I have a variety of Linux hosts on my office LAN. I run apt-cacher-ng on a box to cache packagae downloads for all of the Debian and Ubuntu machines on the network. We have a few Gentoo users and I would like to cache their distfiles downloads as well.

I am already running an rsync mirror for Gentoo, and that has proven to be an easy setup and reliable.

What I would like is something like http-replicator but that is actually maintained and has a Debian Squeeze package available. I've looked at Squid and it was just too much, I would like something simpler. I also looked at Polipo and that seemed to be on the right track, but suffered this fatal flaw.

All of the distfiles on the Gentoo mirrors are the same, but if you attempted to download the same file from a different source mirror, Polipo would think it was a different file, resulting in a cache miss. http-replicator didn't suffer this issue, and since I don't administrate all of the Gentoo boxes, I don't think I can guarantee a high level of compliance on mirror selection, since most people just do it with mirrorselect, anyway.

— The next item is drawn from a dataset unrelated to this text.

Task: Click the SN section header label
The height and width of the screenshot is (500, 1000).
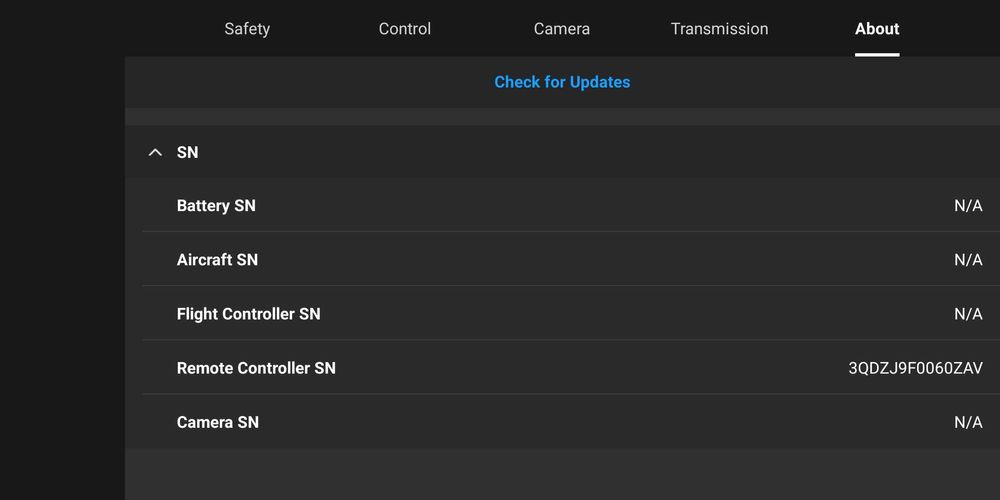Action: click(188, 152)
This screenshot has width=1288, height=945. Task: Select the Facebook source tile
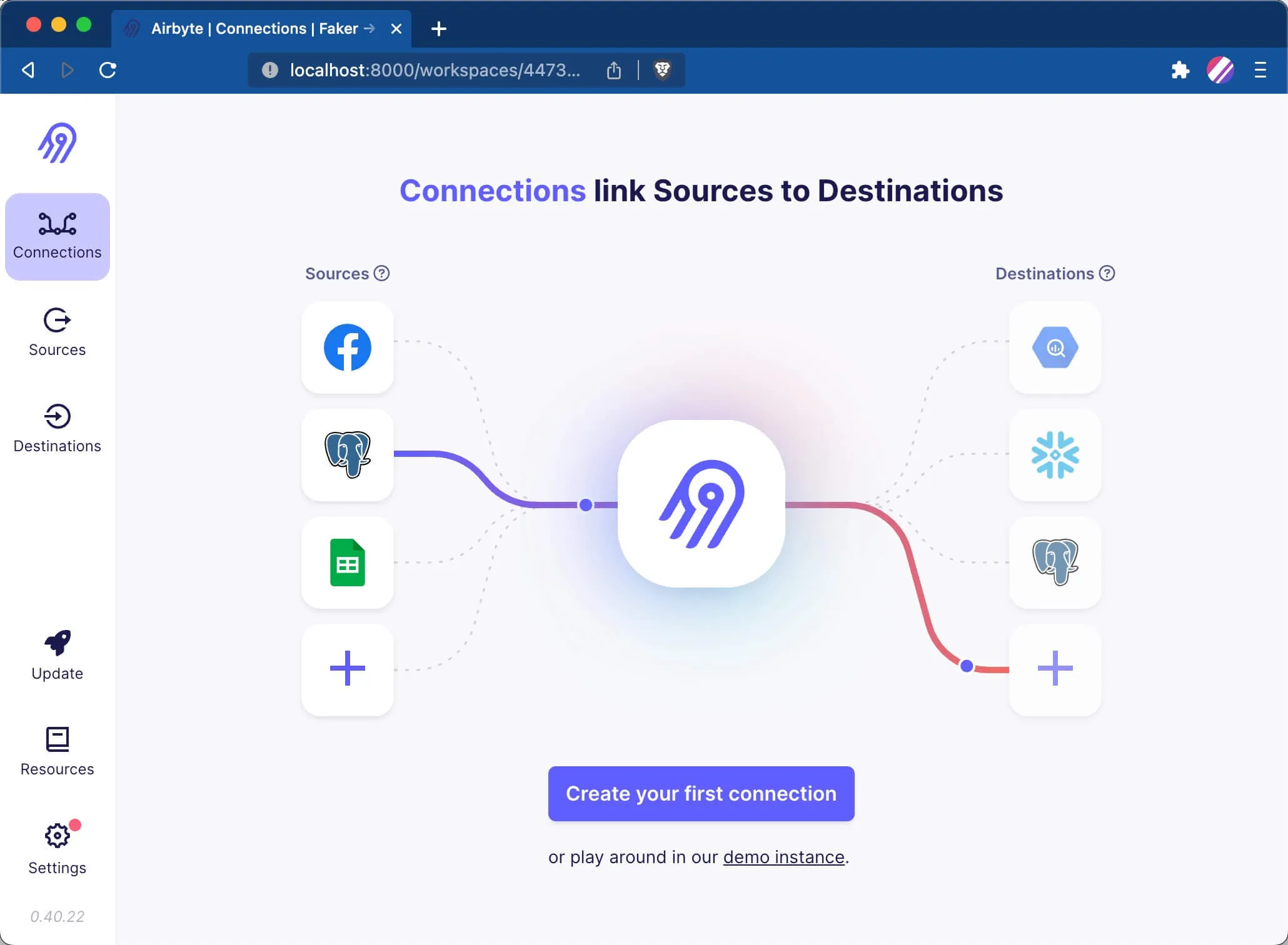click(348, 348)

So I'm looking for something that is:

  1. Pretty easy to set up and doesn't require too much fiddling or complicated cache-expiring setups
  2. Can act as a transparent HTTP proxy
  3. Will deliver the same local file, even if it is being "downloaded" from a different server
  4. Doesn't require mirroring of the entire collection of all Gentoo distfiles

Is this too much to ask?

Best Answer

You can use use apt-cacher-ng easily.

Remap-gentoo: file:gentoo_mirrors http://distfiles.gentoo.org/ /gentoo ; file:backends_gentoo # Gentoo Archives

  • In the file gentoo_mirrors, put all of the mirrors you want to capture.
  • In the file backends_gentoo, put the backup mirror you want to use for fetching.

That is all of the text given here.